Over the past three months, our interns have been exactly that — an investment in what’s next. From day one, they became part of our everyday work life: joining daily discussions, absorbing our way of thinking, and contributing to the culture that shapes how we work together. They weren’t just here to observe; they were here to participate.
Guided by our internal mentors, the interns took on a real project and helped turn ideas and policy documents into a working, AI-driven system. Along the way, they brought fresh perspectives, curiosity, and energy — and reminded us why mentorship and learning go both ways.
Below is a recap of their presentation, highlighting the approach, key decisions, and lessons learned throughout the project.
An Iterative Development Cycle — With a Twist
Instead of starting with clear requirements, the team began with uncertainty — no structured documentation, no predefined user stories, and no single person to ask for answers. The only source of truth was a set of internal policy documents, a scenario that closely mirrors real-life consulting challenges.
Once the direction was set, the team still followed our agile way of working:
- Requirement extraction
- Design phase
- Development phase
- Short feedback cycles
- Iteration and refinement
This iterative approach allowed them to move in small steps, review decisions often, and continuously refine the solution as their understanding evolved.
From Policies to User Stories Using AI
Because of the lack of clear requirements, the analysis phase itself became the first challenge to solve. Rather than handling it manually, the team decided to use AI, specifically a Retrieval-Augmented Generation (RAG) approach based on large language models.
Before they could extract requirements, they first had to build the RAG system itself. This became the project’s first phase: using internal policy documents as a knowledge base to generate meaningful user stories.
By doing so, the team demonstrated how AI can support early-stage analysis and help bring structure where none initially exists — turning static documents into actionable development inputs.
Learning First, Automation Second
AI-assisted code generation was explored and used to a certain extent. However, the primary goal of the internship was learning, not automation. For that reason, the implementation phase was handled mostly in a traditional way, with limited AI assistance.
The result was a Spring Boot RESTful backend, built using standard controllers, services, and repositories. This structure ensured clarity, maintainability, and extensibility.
The backend addressed a real, everyday use case: managing vacation requests. Employees can submit requests through a single system, which then routes them to the appropriate consultant managers or team leads, replacing informal messages and manual tracking with a clear and consistent process.
Rethinking the Frontend: A Conversational Interface
At that point, a new question emerged: should the team build a traditional frontend?

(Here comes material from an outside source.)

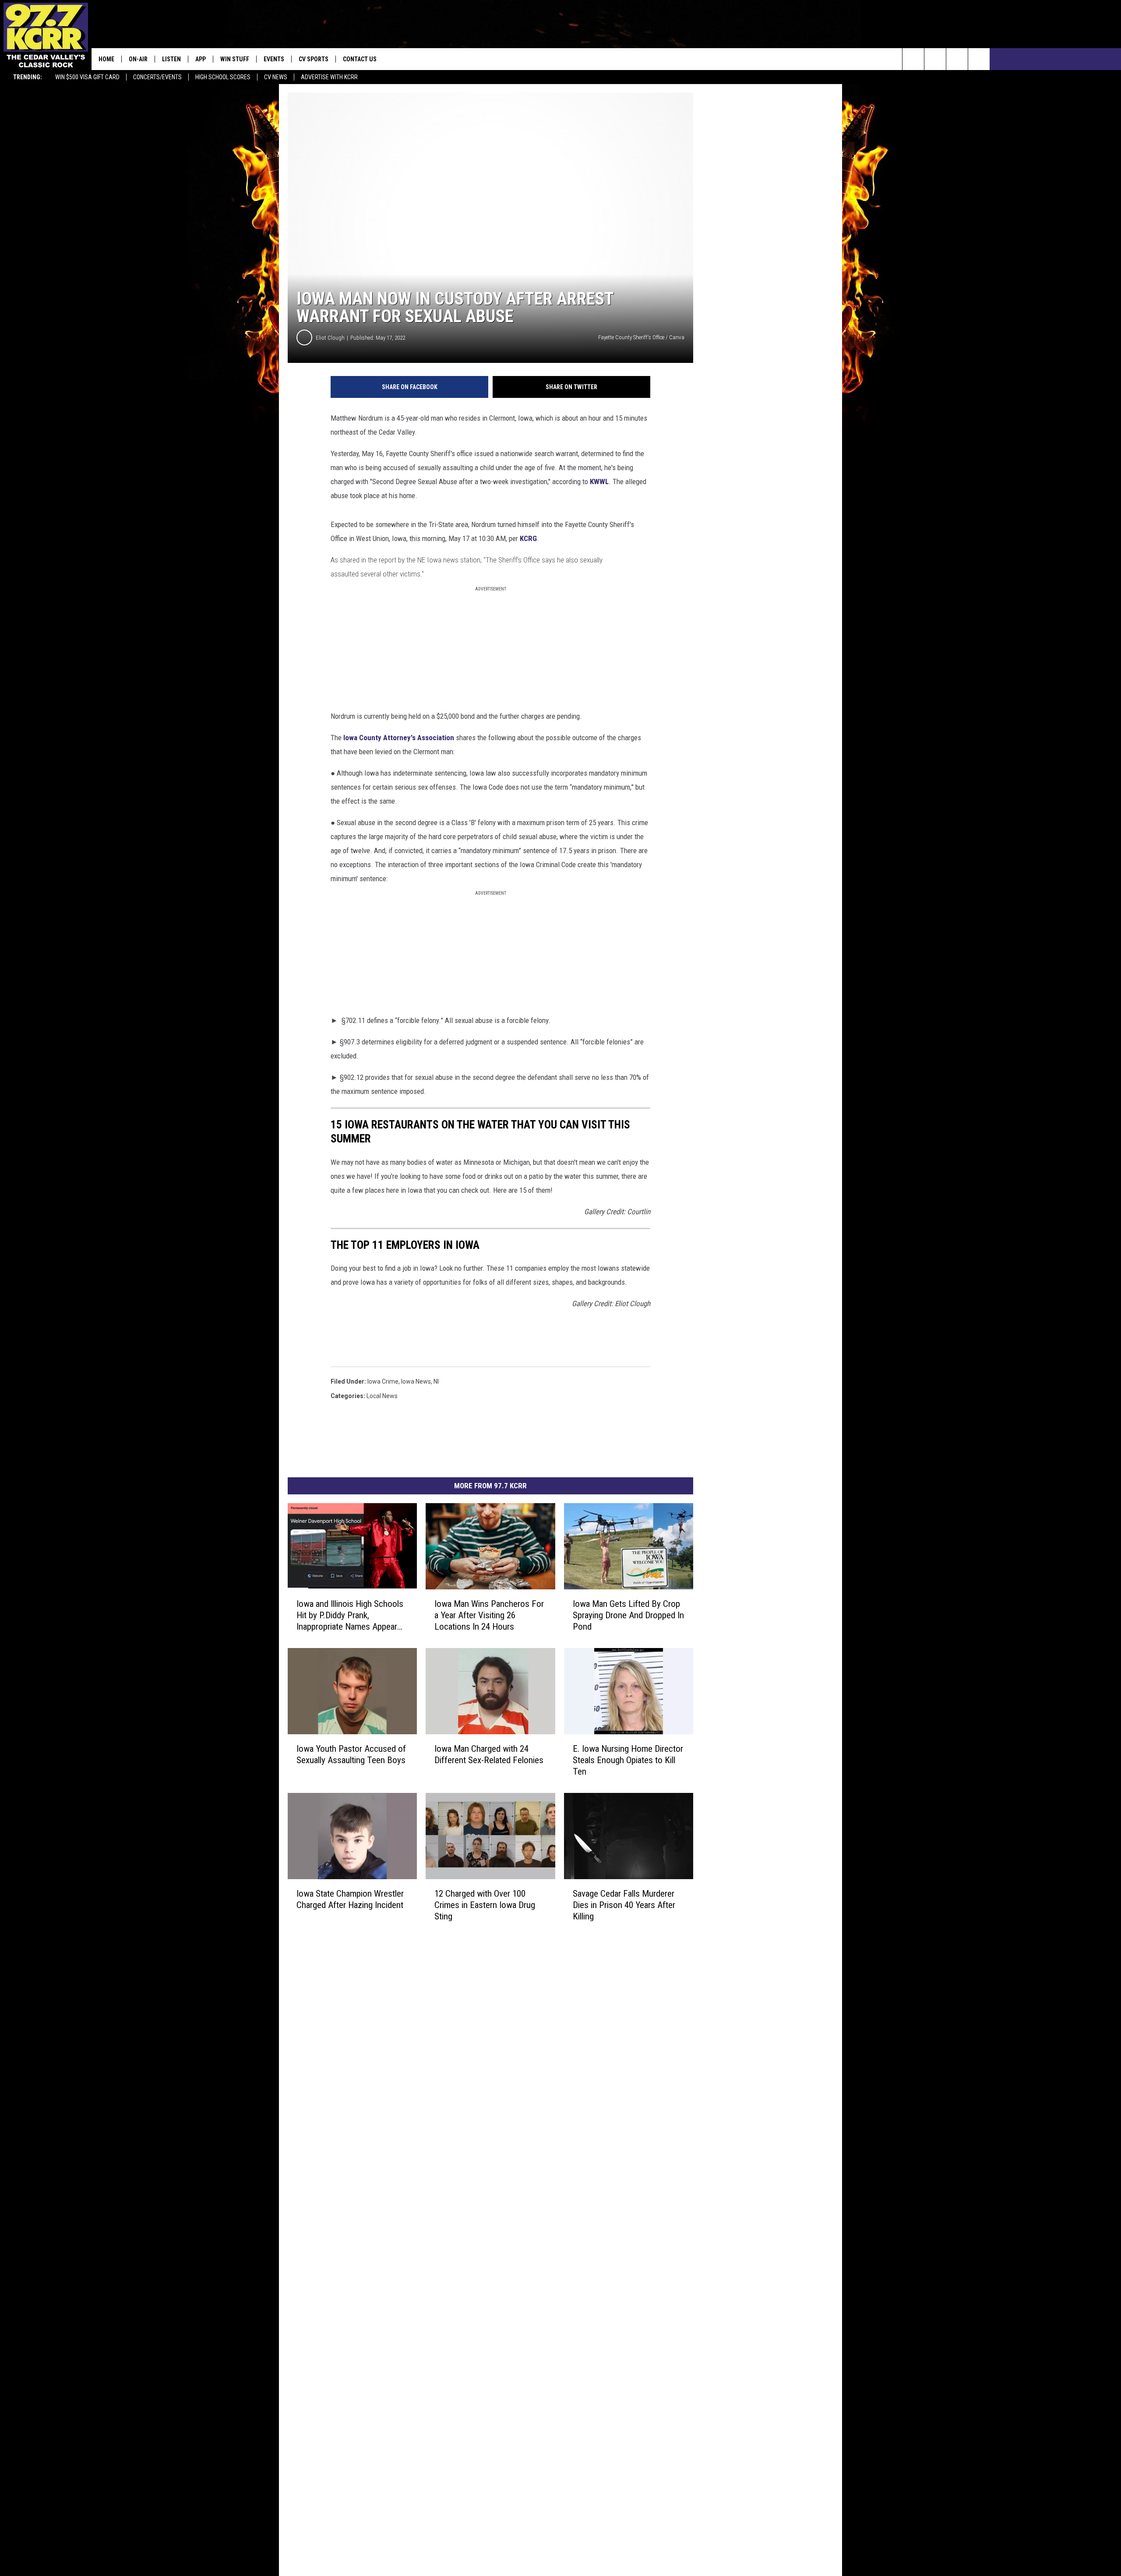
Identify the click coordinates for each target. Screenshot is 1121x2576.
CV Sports (313, 59)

Once again, they chose to step away from the conventional approach. Instead of a classic UI, they implemented a chatbot that communicates directly with the backend and helps users complete tasks through conversation. This interaction was powered by an MCP server, acting as the bridge between the chatbot and the backend system.
This experiment explored a direction where user interfaces are increasingly conversational rather than form-based, a trend that is likely to become more common in the future, and one the team wanted to test and demonstrate firsthand.
AI as a Living Part of the System
One of the most engaging discussions during the presentation came during the Q&A session, when the team was asked how the system would handle changing company policies. Their answer was transparent: in its current form, updates still require manual intervention and code changes.
However, they also outlined a forward-looking vision. By further improving the requirement-analysis bot and keeping the knowledge base up to date, new or modified policies could be reprocessed automatically. This would allow the system to regenerate user stories and suggest changes — treating policies as evolving inputs rather than static documents.
Local Models: Trade-Offs in Practice
The team also experimented with running language models locally to ensure the security of internal documents. This approach offered clear benefits but also introduced challenges:
- Slower response times, sometimes up to 15–20 minutes
- Higher system resource usage
- Dependence on the developer’s local machine
Despite these trade-offs, the architecture allowed models to be swapped or reconfigured through simple property changes, making experimentation possible without touching the core codebase.
Closing Reflections
The presentation concluded with reflections on the learning experience. Beyond the technical outcomes, the project showed how internships can be spaces for real learning, growth, and meaningful contribution.
It highlighted the value of curiosity, adaptability, and collaboration, not just in building systems, but in shaping professionals who are ready for the challenges ahead.
We’re genuinely grateful to have had them with us. Their time at Nion may have been three months, but the impact they made — and the future they’re helping build — goes well beyond that.